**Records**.
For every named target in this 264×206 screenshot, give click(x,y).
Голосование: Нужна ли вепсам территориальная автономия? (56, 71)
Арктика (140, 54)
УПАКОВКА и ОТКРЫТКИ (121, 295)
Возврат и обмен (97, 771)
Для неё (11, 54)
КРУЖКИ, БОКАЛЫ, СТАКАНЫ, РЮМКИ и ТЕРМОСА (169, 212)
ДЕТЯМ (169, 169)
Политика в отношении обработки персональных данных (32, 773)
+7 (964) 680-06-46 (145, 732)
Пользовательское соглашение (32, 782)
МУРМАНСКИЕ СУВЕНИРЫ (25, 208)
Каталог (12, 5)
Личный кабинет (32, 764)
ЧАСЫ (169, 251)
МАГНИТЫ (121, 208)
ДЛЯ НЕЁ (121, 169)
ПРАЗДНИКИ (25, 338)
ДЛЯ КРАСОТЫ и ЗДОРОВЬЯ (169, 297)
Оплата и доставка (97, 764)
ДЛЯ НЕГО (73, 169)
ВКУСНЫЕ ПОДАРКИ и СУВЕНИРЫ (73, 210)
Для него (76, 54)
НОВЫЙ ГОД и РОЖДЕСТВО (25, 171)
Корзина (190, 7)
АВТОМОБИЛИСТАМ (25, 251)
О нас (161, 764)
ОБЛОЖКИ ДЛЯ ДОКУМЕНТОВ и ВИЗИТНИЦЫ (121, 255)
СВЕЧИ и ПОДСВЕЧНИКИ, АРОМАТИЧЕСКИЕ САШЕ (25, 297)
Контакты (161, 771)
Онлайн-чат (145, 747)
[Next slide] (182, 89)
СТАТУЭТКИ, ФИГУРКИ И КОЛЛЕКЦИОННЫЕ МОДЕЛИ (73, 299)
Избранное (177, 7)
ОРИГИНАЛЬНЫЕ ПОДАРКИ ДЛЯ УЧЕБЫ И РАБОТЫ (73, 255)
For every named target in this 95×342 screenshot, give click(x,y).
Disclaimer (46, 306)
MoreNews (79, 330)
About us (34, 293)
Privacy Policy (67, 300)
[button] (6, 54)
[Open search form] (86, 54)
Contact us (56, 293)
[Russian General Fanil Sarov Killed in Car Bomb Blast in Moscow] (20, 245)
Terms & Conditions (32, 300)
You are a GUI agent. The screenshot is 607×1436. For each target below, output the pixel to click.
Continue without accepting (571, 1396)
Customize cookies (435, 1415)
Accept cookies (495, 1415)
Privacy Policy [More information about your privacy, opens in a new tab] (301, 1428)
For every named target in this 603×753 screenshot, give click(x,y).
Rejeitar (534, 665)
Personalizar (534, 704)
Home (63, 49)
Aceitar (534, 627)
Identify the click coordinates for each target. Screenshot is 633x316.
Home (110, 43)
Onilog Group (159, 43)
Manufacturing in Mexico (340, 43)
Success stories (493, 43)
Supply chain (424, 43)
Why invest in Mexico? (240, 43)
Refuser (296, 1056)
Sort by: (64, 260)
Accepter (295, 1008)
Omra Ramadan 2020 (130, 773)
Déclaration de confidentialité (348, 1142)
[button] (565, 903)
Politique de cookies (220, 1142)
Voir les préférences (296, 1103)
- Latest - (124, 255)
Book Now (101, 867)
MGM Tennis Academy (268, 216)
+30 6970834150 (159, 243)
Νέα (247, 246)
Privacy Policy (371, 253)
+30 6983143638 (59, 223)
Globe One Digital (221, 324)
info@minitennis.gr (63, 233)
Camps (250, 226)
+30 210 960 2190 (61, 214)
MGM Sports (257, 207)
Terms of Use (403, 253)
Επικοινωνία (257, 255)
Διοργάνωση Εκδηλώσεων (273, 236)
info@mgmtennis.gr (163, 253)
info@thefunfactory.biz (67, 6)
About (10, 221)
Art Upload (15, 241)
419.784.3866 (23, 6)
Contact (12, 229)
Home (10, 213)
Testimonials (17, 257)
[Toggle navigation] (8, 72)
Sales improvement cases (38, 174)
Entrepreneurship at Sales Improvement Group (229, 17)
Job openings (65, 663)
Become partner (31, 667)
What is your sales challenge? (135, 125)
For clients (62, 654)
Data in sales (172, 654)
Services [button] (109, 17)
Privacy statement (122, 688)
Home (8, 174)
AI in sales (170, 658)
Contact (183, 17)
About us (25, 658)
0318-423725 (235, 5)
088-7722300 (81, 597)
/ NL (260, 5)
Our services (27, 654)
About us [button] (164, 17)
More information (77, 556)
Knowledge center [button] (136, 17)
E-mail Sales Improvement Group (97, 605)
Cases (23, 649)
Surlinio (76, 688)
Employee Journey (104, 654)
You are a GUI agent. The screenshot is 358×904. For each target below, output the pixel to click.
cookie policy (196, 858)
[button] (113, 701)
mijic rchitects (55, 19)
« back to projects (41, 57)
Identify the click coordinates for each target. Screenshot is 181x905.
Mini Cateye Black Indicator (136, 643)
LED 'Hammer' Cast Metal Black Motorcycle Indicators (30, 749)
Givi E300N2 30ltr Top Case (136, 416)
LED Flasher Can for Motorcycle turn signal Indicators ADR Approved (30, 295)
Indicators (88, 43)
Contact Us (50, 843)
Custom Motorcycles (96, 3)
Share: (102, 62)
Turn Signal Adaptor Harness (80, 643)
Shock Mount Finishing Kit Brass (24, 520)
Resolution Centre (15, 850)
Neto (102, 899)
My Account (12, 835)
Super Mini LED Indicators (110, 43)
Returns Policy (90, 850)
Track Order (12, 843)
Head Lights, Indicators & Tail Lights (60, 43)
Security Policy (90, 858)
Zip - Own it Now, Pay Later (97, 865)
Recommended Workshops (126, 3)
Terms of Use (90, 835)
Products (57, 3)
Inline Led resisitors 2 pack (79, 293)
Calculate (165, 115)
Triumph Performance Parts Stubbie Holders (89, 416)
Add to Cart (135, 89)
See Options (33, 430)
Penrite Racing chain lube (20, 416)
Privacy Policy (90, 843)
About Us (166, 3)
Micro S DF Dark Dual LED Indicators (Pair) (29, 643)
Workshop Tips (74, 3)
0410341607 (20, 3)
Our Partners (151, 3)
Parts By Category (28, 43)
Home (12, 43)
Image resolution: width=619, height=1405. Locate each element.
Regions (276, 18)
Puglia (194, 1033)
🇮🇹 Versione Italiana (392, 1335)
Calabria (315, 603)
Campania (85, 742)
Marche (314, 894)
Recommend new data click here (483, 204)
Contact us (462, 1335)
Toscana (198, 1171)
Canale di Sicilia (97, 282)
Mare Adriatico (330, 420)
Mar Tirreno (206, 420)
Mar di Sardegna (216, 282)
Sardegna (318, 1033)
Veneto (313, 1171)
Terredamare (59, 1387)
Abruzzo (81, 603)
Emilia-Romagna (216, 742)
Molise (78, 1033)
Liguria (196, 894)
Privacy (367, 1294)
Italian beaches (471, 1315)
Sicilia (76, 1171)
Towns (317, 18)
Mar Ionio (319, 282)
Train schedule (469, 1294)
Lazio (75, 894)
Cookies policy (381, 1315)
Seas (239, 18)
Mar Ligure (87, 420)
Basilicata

**GIVEN REQUEST**.
Copy out every line of the material above, unchanged and in the same order.

**THE OUTPUT**.
For every named target in this 264×206 screenshot, give click(x,y).
Голосование: Нужна ли вепсам территориальная автономия? (56, 71)
Арктика (140, 54)
УПАКОВКА и ОТКРЫТКИ (121, 295)
Возврат и обмен (97, 771)
Для неё (11, 54)
КРУЖКИ, БОКАЛЫ, СТАКАНЫ, РЮМКИ и ТЕРМОСА (169, 212)
ДЕТЯМ (169, 169)
Политика в отношении обработки персональных данных (32, 773)
+7 (964) 680-06-46 (145, 732)
Пользовательское соглашение (32, 782)
МУРМАНСКИЕ СУВЕНИРЫ (25, 208)
Каталог (12, 5)
Личный кабинет (32, 764)
ЧАСЫ (169, 251)
МАГНИТЫ (121, 208)
ДЛЯ НЕЁ (121, 169)
ПРАЗДНИКИ (25, 338)
ДЛЯ КРАСОТЫ и ЗДОРОВЬЯ (169, 297)
Оплата и доставка (97, 764)
ДЛЯ НЕГО (73, 169)
ВКУСНЫЕ ПОДАРКИ и СУВЕНИРЫ (73, 210)
Для него (76, 54)
НОВЫЙ ГОД и РОЖДЕСТВО (25, 171)
Корзина (190, 7)
АВТОМОБИЛИСТАМ (25, 251)
О нас (161, 764)
ОБЛОЖКИ ДЛЯ ДОКУМЕНТОВ и ВИЗИТНИЦЫ (121, 255)
СВЕЧИ и ПОДСВЕЧНИКИ, АРОМАТИЧЕСКИЕ САШЕ (25, 297)
Контакты (161, 771)
Онлайн-чат (145, 747)
[Next slide] (182, 89)
СТАТУЭТКИ, ФИГУРКИ И КОЛЛЕКЦИОННЫЕ МОДЕЛИ (73, 299)
Избранное (177, 7)
ОРИГИНАЛЬНЫЕ ПОДАРКИ ДЛЯ УЧЕБЫ И РАБОТЫ (73, 255)
For every named target in this 95×342 screenshot, give click(x,y).
Disclaimer (46, 306)
MoreNews (79, 330)
About us (34, 293)
Privacy Policy (67, 300)
[button] (6, 54)
[Open search form] (86, 54)
Contact us (56, 293)
[Russian General Fanil Sarov Killed in Car Bomb Blast in Moscow] (20, 245)
Terms & Conditions (32, 300)
You are a GUI agent. The screenshot is 607×1436. For each target below, output the pixel to click.
Continue without accepting (571, 1396)
Customize cookies (435, 1415)
Accept cookies (495, 1415)
Privacy Policy [More information about your privacy, opens in a new tab] (301, 1428)
For every named target in this 603×753 screenshot, give click(x,y).
Rejeitar (534, 665)
Personalizar (534, 704)
Home (63, 49)
Aceitar (534, 627)
Identify the click coordinates for each target. Screenshot is 633x316.
Home (110, 43)
Onilog Group (159, 43)
Manufacturing in Mexico (340, 43)
Success stories (493, 43)
Supply chain (424, 43)
Why invest in Mexico? (240, 43)
Refuser (296, 1056)
Sort by: (64, 260)
Accepter (295, 1008)
Omra Ramadan 2020 (130, 773)
Déclaration de confidentialité (348, 1142)
[button] (565, 903)
Politique de cookies (220, 1142)
Voir les préférences (296, 1103)
- Latest - (124, 255)
Book Now (101, 867)
MGM Tennis Academy (268, 216)
+30 6970834150 (159, 243)
Νέα (247, 246)
Privacy Policy (371, 253)
+30 6983143638 (59, 223)
Globe One Digital (221, 324)
info@minitennis.gr (63, 233)
Camps (250, 226)
+30 210 960 2190 (61, 214)
MGM Sports (257, 207)
Terms of Use (403, 253)
Επικοινωνία (257, 255)
Διοργάνωση Εκδηλώσεων (273, 236)
info@mgmtennis.gr (163, 253)
info@thefunfactory.biz (67, 6)
About (10, 221)
Art Upload (15, 241)
419.784.3866 (23, 6)
Contact (12, 229)
Home (10, 213)
Testimonials (17, 257)
[Toggle navigation] (8, 72)
Sales improvement cases (38, 174)
Entrepreneurship at Sales Improvement Group (229, 17)
Job openings (65, 663)
Become partner (31, 667)
What is your sales challenge? (135, 125)
For clients (62, 654)
Data in sales (172, 654)
Services [button] (109, 17)
Privacy statement (122, 688)
Home (8, 174)
AI in sales (170, 658)
Contact (183, 17)
About us (25, 658)
0318-423725 (235, 5)
088-7722300 (81, 597)
/ NL (260, 5)
Our services (27, 654)
About us [button] (164, 17)
More information (77, 556)
Knowledge center [button] (136, 17)
E-mail Sales Improvement Group (97, 605)
Cases (23, 649)
Surlinio (76, 688)
Employee Journey (104, 654)
You are a GUI agent. The screenshot is 358×904. For each target below, output the pixel to click.
cookie policy (196, 858)
[button] (113, 701)
mijic rchitects (55, 19)
« back to projects (41, 57)
Identify the click coordinates for each target. Screenshot is 181x905.
Mini Cateye Black Indicator (136, 643)
LED 'Hammer' Cast Metal Black Motorcycle Indicators (30, 749)
Givi E300N2 30ltr Top Case (136, 416)
LED Flasher Can for Motorcycle turn signal Indicators ADR Approved (30, 295)
Indicators (88, 43)
Contact Us (50, 843)
Custom Motorcycles (96, 3)
Share: (102, 62)
Turn Signal Adaptor Harness (80, 643)
Shock Mount Finishing Kit Brass (24, 520)
Resolution Centre (15, 850)
Neto (102, 899)
My Account (12, 835)
Super Mini LED Indicators (110, 43)
Returns Policy (90, 850)
Track Order (12, 843)
Head Lights, Indicators & Tail Lights (60, 43)
Security Policy (90, 858)
Zip - Own it Now, Pay Later (97, 865)
Recommended Workshops (126, 3)
Terms of Use (90, 835)
Products (57, 3)
Inline Led resisitors 2 pack (79, 293)
Calculate (165, 115)
Triumph Performance Parts Stubbie Holders (89, 416)
Add to Cart (135, 89)
See Options (33, 430)
Penrite Racing chain lube (20, 416)
Privacy Policy (90, 843)
About Us (166, 3)
Micro S DF Dark Dual LED Indicators (Pair) (29, 643)
Workshop Tips (74, 3)
0410341607 (20, 3)
Our Partners (151, 3)
Parts By Category (28, 43)
Home (12, 43)
Image resolution: width=619, height=1405. Locate each element.
Regions (276, 18)
Puglia (194, 1033)
🇮🇹 Versione Italiana (392, 1335)
Calabria (315, 603)
Campania (85, 742)
Marche (314, 894)
Recommend new data click here (483, 204)
Contact us (462, 1335)
Toscana (198, 1171)
Canale di Sicilia (97, 282)
Mare Adriatico (330, 420)
Mar Tirreno (206, 420)
Mar di Sardegna (216, 282)
Sardegna (318, 1033)
Veneto (313, 1171)
Terredamare (59, 1387)
Abruzzo (81, 603)
Emilia-Romagna (216, 742)
Molise (78, 1033)
Liguria (196, 894)
Privacy (367, 1294)
Italian beaches (471, 1315)
Sicilia (76, 1171)
Towns (317, 18)
Mar Ionio (319, 282)
Train schedule (469, 1294)
Lazio (75, 894)
Cookies policy (381, 1315)
Seas (239, 18)
Mar Ligure (87, 420)
Basilicata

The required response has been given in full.